Task material
┌────────

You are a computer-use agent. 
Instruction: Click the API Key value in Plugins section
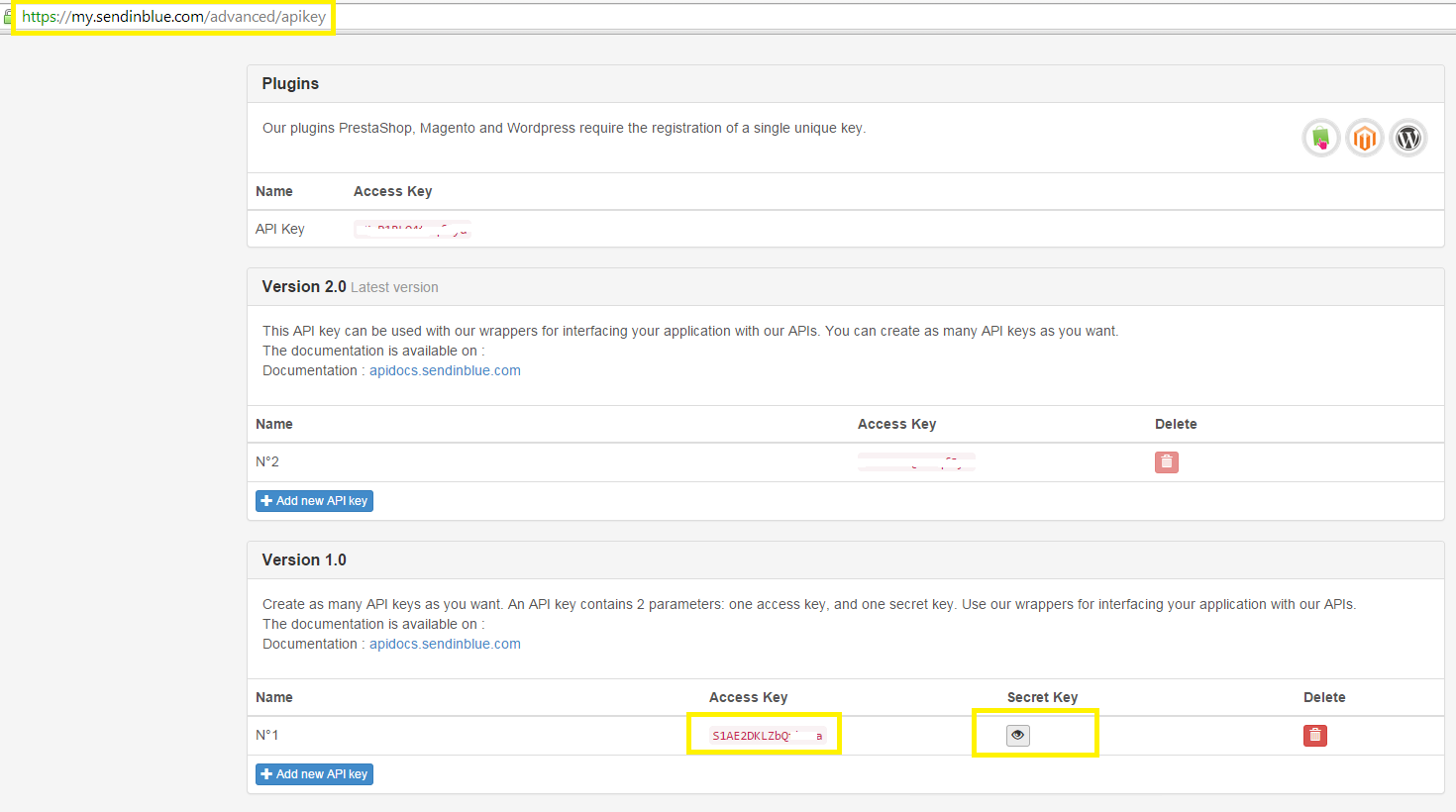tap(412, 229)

└────────
┌────────

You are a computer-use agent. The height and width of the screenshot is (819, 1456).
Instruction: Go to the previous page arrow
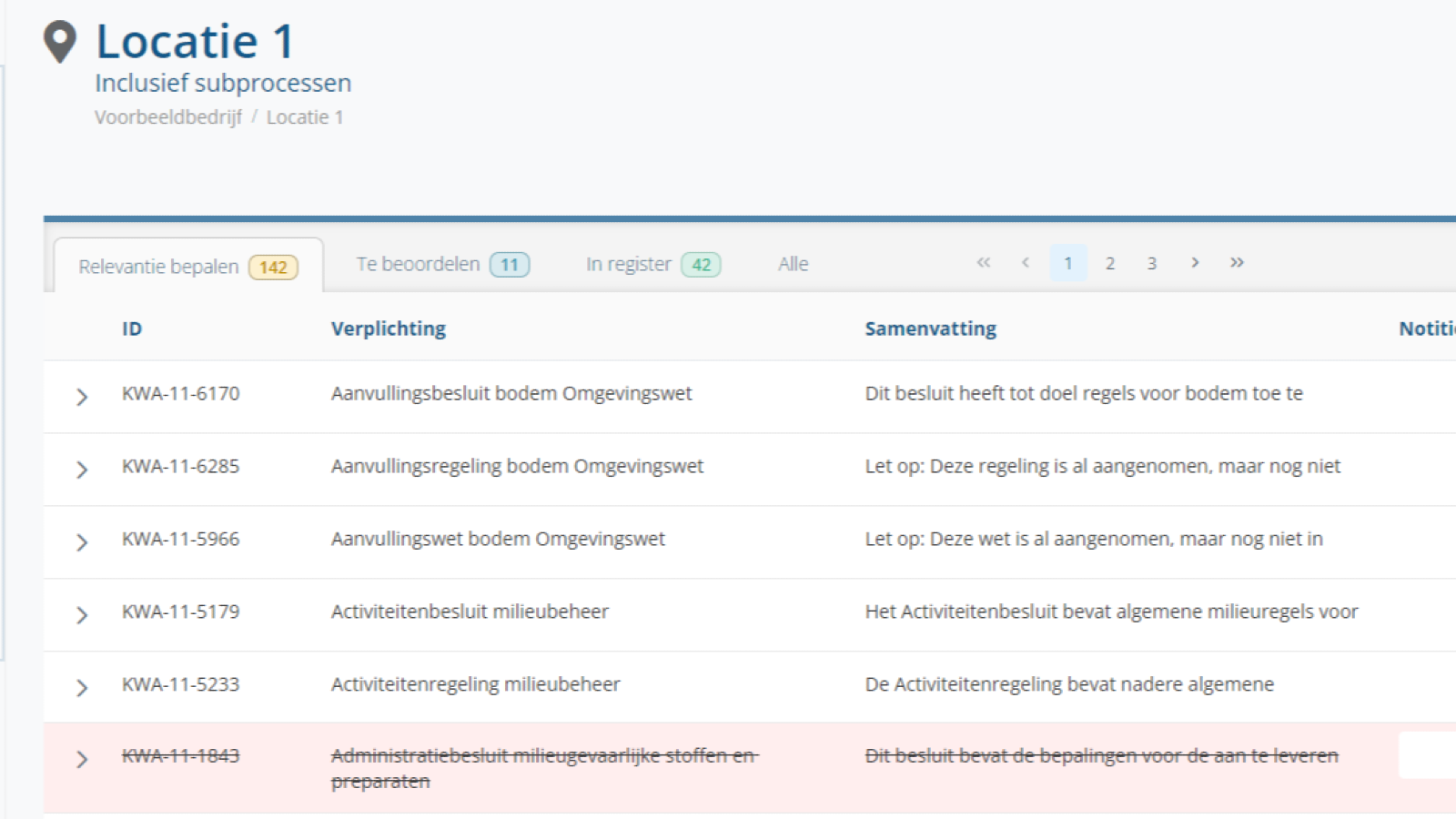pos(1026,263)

└────────
┌────────

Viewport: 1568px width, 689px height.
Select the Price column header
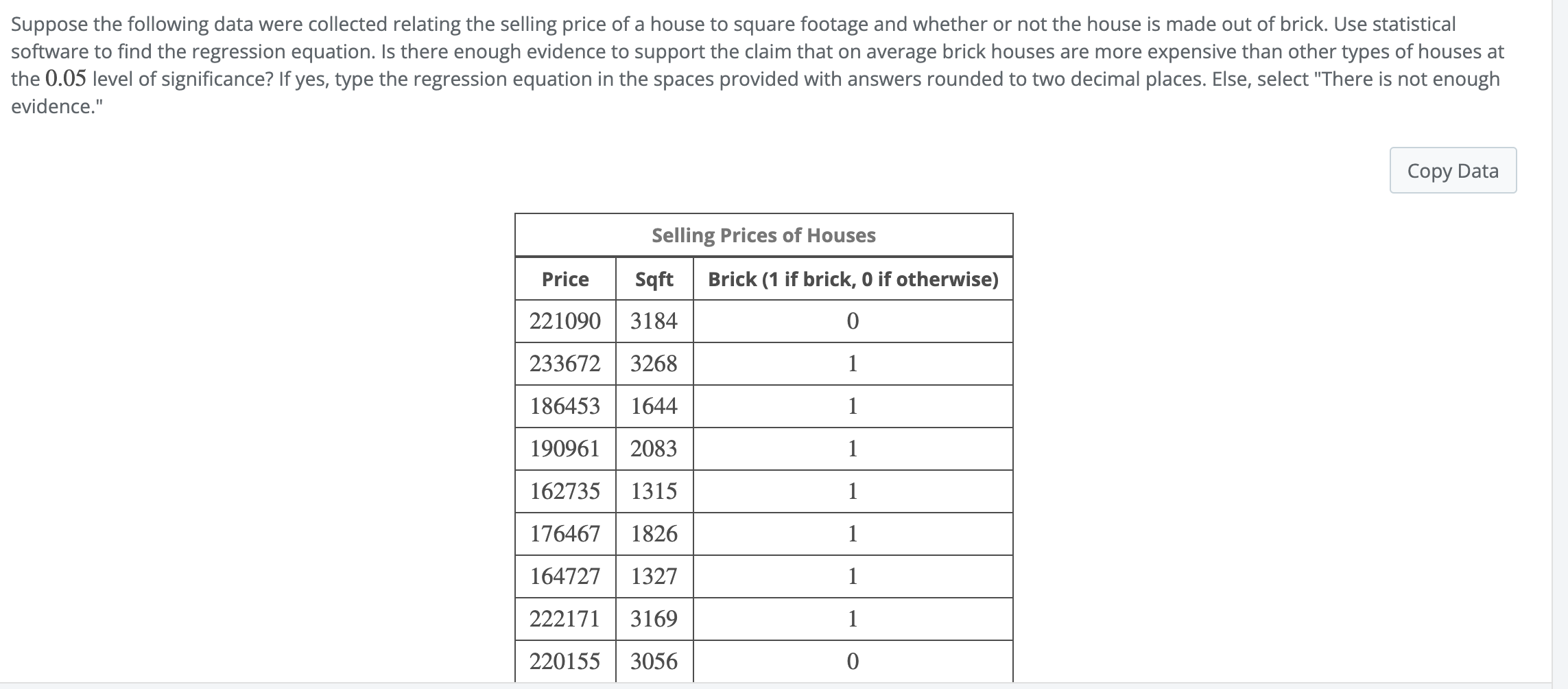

└────────

Task goal
Every line that holds the word "computer" should be copied from the records above.

Solved exercise
You are a computer-use agent. 
You are a computer-use agent. The height and width of the screenshot is (819, 1456).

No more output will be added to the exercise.